35      Plea colloquies demand the trial court’s “utmost solicitude.”  Bangert, 131 Wis. 2d 278-79 (citation omitted).  The more comprehensive a plea colloquy, the more likely the plea is knowing, voluntary and intelligent and the more difficult it will be for defendants to withdraw their pleas.  State v. Jenkins, 2007 WI 96, ¶60, 303 Wis. 2d 157, 736 N.W.2d 24.  Here, the plea colloquy, which incorporated the plea questionnaire, establishes that Hoppe did not make a prima facie case under Bangert.  Nonetheless, Hoppe had an evidentiary hearing, at which the State showed clearly and convincingly that his plea was knowingly, voluntarily and intelligently entered.  Hoppe’s disappointment in his sentence is not sufficient grounds for withdrawal of his pleas.  See State v. Booth, 142 Wis. 2d 232, 237, 418 N.W.2d 20 (Ct. App. 1987).   

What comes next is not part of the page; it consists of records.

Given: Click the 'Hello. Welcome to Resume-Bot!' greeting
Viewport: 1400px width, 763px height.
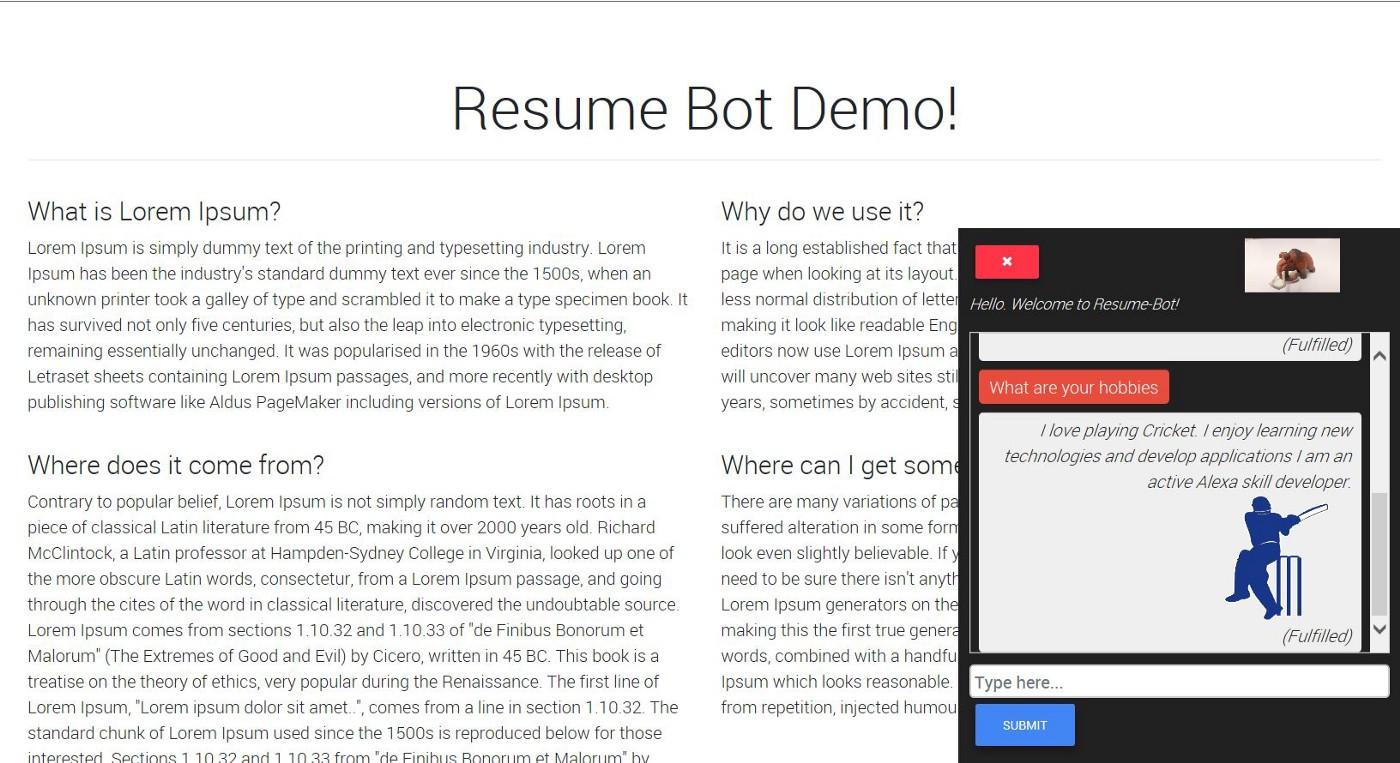Looking at the screenshot, I should (x=1074, y=303).
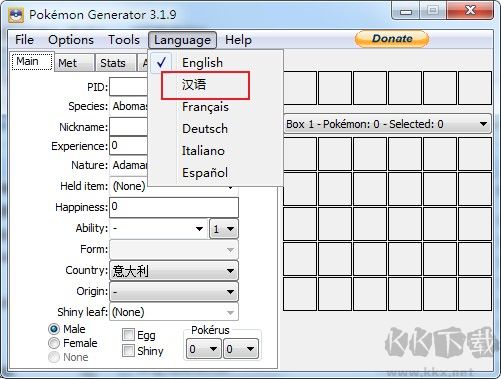Image resolution: width=501 pixels, height=379 pixels.
Task: Expand the Box 1 Pokémon selector dropdown
Action: coord(387,124)
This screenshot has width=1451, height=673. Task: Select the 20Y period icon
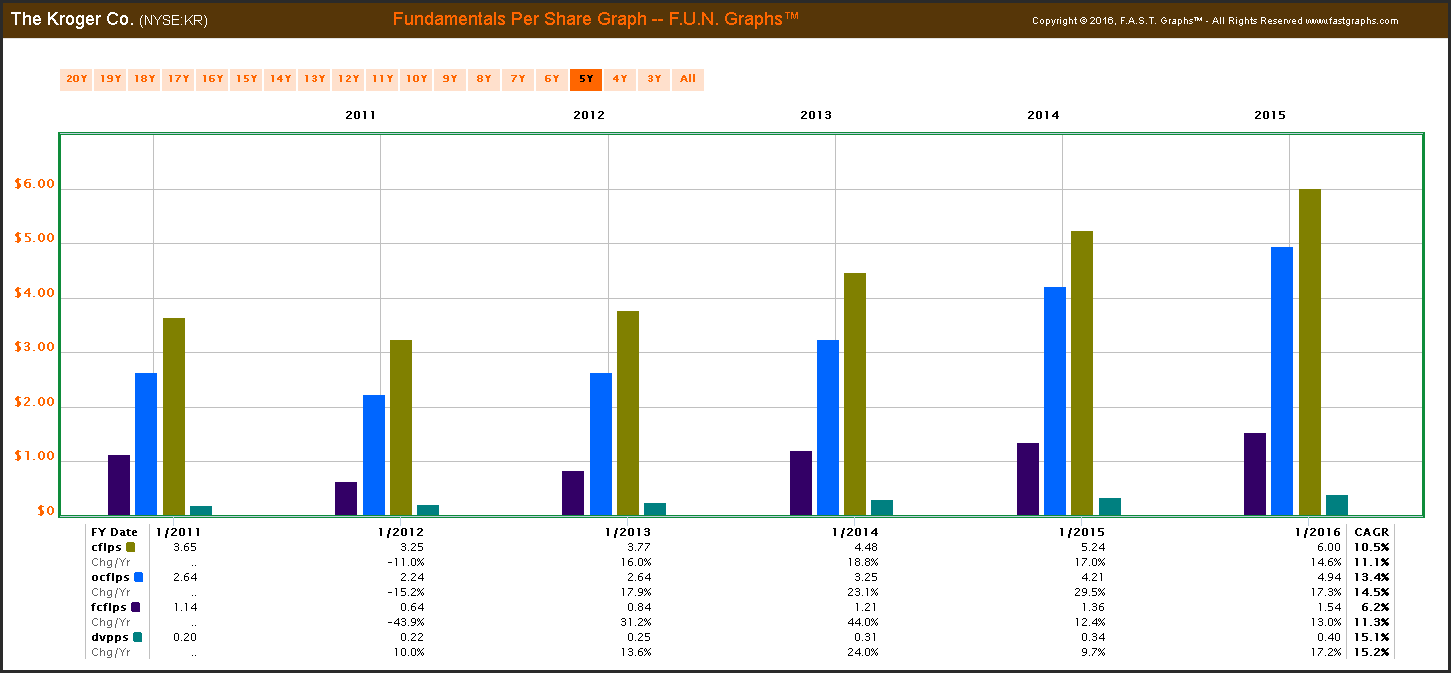(76, 79)
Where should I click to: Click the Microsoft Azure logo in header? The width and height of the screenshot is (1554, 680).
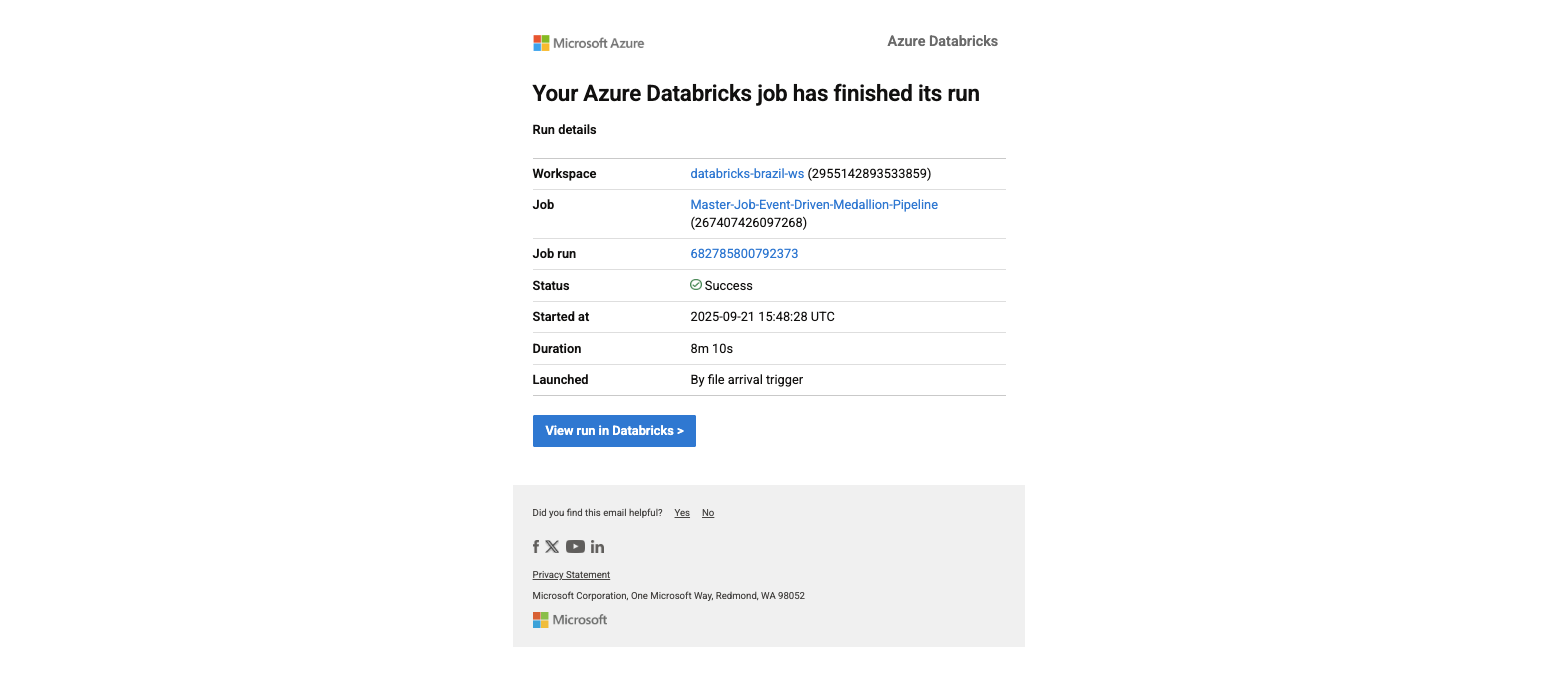coord(588,43)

            By the Court.—Judgment and order affirmed.

 


 

 



[1]  All references to the Wisconsin Statutes are to the 2005-06 version.

[2]  Three counts were the initial three charges, sixty-six were possession of child pornography, and one, case no. 2003CF214, was a felony bail-jumping charge. 

[3]  Hoppe’s lead counsel, California attorney William Daley, was admitted pro hac vice.  Local counsel Jeffrey De La Rosa was appointed by the public defender’s office. 

[4]  Wisconsin Stat. § 971.08, governing plea withdrawal, provides in relevant part:

     (1) Before the court accepts a plea of guilty or no contest, it shall do all of the following: 

     (a) Address the defendant personally and determine that the plea is made voluntarily with understanding of the nature of the charge and the potential punishment if convicted. 

     (b) Make such inquiry as satisfies it that the defendant in fact committed the crime charged.

[5]   Hoppe directs us to State v. Lackershire, 2007 WI 74, 301 Wis. 2d 418, 734 N.W.2d 23, in support of his claim that the trial court failed to notify him of his pleas’ direct consequences.  There, the supreme court declined to adopt the court of appeals’ characterization of read-ins as “collateral consequences.” Id., ¶28 n.8.  The court also expressly declined to address a trial court’s obligation to explain the nature of read-in offenses, however, because the dismissed charges were not treated as read-ins, so the issue was not before it.  Id.